→ **Work instructions**
Copy exactly the lines of the records below, and only those lines, beginning with the line that contains "Static 5 (368, 1928)" and ending with the line that contains "Privacy Policy (418, 2555)".
***** Exercise materials
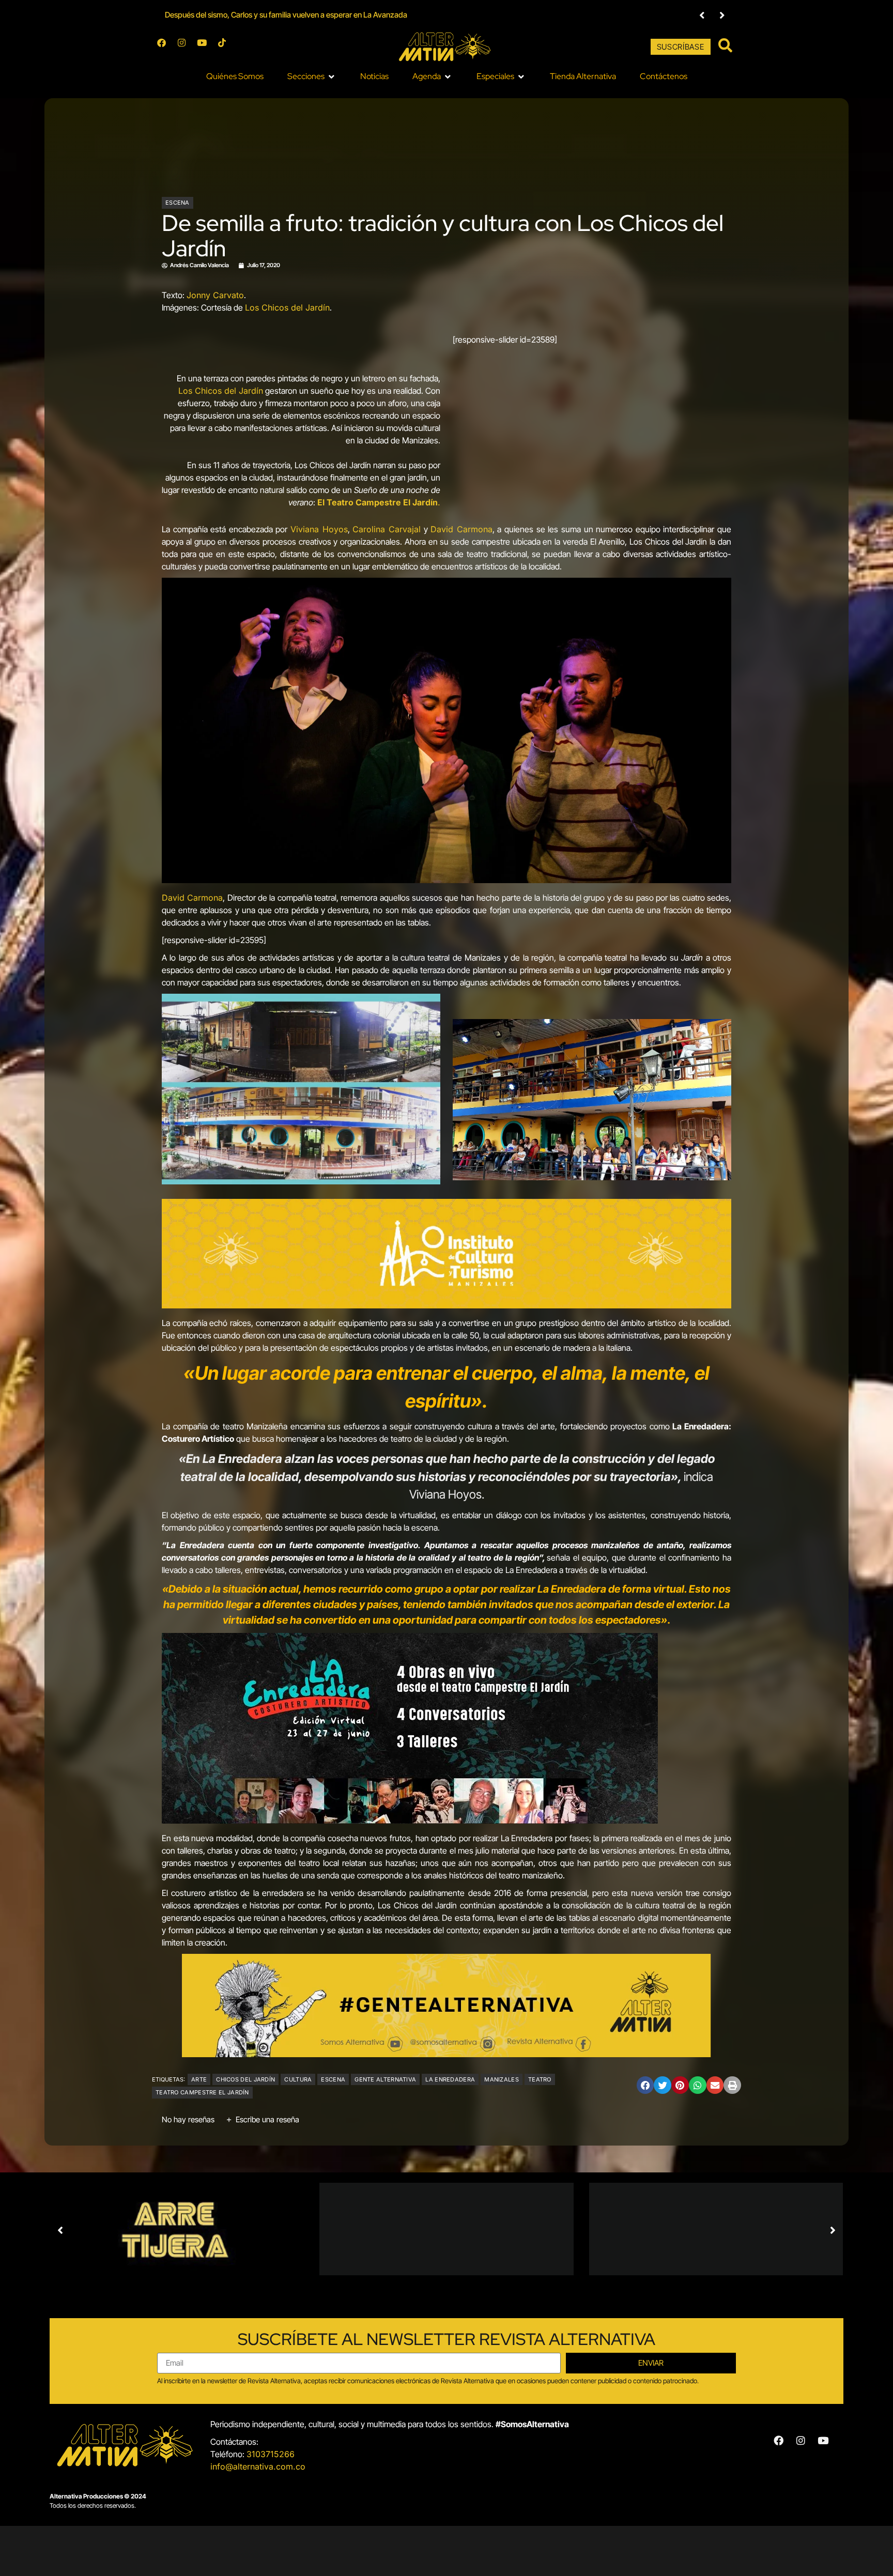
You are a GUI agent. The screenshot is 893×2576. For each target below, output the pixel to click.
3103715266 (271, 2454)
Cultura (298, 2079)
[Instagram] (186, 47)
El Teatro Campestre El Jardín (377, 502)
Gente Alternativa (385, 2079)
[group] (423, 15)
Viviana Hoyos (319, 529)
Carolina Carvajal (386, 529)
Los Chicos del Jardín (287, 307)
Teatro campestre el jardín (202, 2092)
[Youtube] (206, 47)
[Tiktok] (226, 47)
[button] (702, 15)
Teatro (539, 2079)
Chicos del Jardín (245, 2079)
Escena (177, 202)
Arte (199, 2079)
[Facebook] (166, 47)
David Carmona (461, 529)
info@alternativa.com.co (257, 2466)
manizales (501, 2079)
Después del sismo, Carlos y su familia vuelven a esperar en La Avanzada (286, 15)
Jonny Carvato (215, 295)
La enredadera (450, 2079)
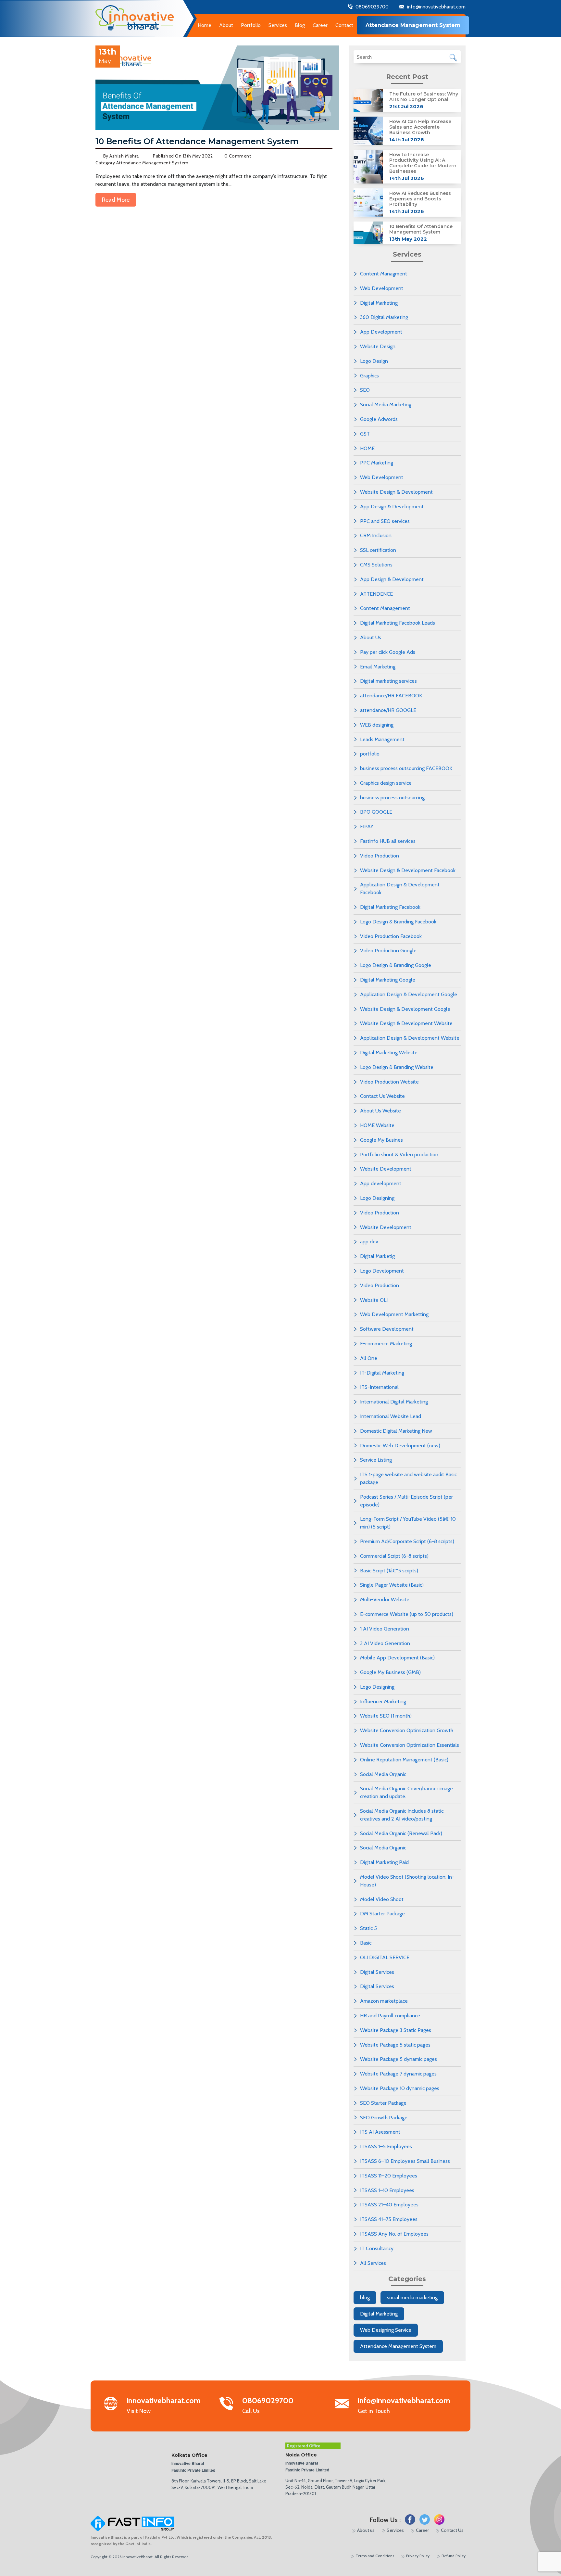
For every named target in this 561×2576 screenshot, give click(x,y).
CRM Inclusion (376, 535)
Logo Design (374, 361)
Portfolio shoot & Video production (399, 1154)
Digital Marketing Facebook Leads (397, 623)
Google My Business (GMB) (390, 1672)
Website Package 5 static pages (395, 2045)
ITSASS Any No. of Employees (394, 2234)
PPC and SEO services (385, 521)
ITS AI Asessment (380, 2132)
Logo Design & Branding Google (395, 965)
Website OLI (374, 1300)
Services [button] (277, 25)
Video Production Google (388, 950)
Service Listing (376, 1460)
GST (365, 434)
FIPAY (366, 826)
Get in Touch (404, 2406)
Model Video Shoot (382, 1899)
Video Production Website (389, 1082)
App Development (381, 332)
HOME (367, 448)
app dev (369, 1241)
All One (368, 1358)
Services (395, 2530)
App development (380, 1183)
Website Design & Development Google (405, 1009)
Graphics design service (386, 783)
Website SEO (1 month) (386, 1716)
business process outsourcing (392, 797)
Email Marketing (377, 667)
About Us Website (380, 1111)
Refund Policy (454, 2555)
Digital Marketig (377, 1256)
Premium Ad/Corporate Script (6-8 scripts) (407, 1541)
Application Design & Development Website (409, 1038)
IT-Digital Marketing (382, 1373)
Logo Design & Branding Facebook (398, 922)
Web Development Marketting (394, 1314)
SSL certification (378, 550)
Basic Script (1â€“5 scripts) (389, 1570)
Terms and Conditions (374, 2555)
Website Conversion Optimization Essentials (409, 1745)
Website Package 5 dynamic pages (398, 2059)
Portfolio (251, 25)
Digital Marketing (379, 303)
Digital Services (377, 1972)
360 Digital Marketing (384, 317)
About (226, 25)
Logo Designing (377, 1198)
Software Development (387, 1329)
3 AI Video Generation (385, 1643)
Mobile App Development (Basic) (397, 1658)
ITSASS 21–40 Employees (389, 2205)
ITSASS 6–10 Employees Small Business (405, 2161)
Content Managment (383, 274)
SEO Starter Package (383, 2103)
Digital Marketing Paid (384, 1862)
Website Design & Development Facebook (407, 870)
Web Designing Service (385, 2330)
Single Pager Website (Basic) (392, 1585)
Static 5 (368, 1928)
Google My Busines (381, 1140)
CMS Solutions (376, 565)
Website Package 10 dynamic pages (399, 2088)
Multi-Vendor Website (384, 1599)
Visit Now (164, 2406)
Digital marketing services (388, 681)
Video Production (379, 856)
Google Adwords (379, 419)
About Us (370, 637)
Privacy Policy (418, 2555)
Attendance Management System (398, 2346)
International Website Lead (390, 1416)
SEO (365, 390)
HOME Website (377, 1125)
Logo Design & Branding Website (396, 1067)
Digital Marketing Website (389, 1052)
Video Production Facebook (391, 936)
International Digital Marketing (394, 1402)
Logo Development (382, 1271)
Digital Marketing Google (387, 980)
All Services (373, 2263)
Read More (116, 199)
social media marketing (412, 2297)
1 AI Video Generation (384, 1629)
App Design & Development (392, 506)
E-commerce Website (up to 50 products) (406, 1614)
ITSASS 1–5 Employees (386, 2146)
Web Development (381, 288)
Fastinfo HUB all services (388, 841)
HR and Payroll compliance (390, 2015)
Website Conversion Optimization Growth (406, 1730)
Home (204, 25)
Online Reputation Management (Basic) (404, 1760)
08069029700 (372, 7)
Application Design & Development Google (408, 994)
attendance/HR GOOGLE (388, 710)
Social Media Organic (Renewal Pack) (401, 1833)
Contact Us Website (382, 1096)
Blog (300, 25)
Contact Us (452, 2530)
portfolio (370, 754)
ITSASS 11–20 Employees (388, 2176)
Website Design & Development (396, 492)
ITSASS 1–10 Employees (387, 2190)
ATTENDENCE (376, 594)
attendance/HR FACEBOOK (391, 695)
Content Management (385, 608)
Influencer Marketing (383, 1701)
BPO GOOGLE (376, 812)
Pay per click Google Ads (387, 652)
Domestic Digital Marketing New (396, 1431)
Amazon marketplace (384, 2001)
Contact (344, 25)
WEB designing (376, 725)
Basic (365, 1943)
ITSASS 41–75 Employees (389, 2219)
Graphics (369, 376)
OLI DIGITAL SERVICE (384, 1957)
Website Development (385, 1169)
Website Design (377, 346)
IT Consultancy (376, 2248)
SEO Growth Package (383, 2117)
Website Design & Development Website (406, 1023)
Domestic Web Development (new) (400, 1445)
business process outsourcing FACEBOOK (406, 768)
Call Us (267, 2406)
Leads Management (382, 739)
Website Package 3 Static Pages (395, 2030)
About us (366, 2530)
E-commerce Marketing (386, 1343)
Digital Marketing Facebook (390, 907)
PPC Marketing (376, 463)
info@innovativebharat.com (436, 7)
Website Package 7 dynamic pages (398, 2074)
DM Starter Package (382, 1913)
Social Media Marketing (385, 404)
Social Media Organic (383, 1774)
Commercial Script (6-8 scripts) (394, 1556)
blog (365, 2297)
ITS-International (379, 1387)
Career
**********
→ **Response area**
Static 5 (368, 1928)
Google My Busines (381, 1140)
CMS Solutions (376, 565)
Website Package 10 dynamic pages (399, 2088)
Multi-Vendor Website (384, 1599)
Visit Now (164, 2406)
Digital marketing services (388, 681)
Video Production (379, 856)
Google Adwords (379, 419)
About Us (370, 637)
Privacy Policy (418, 2555)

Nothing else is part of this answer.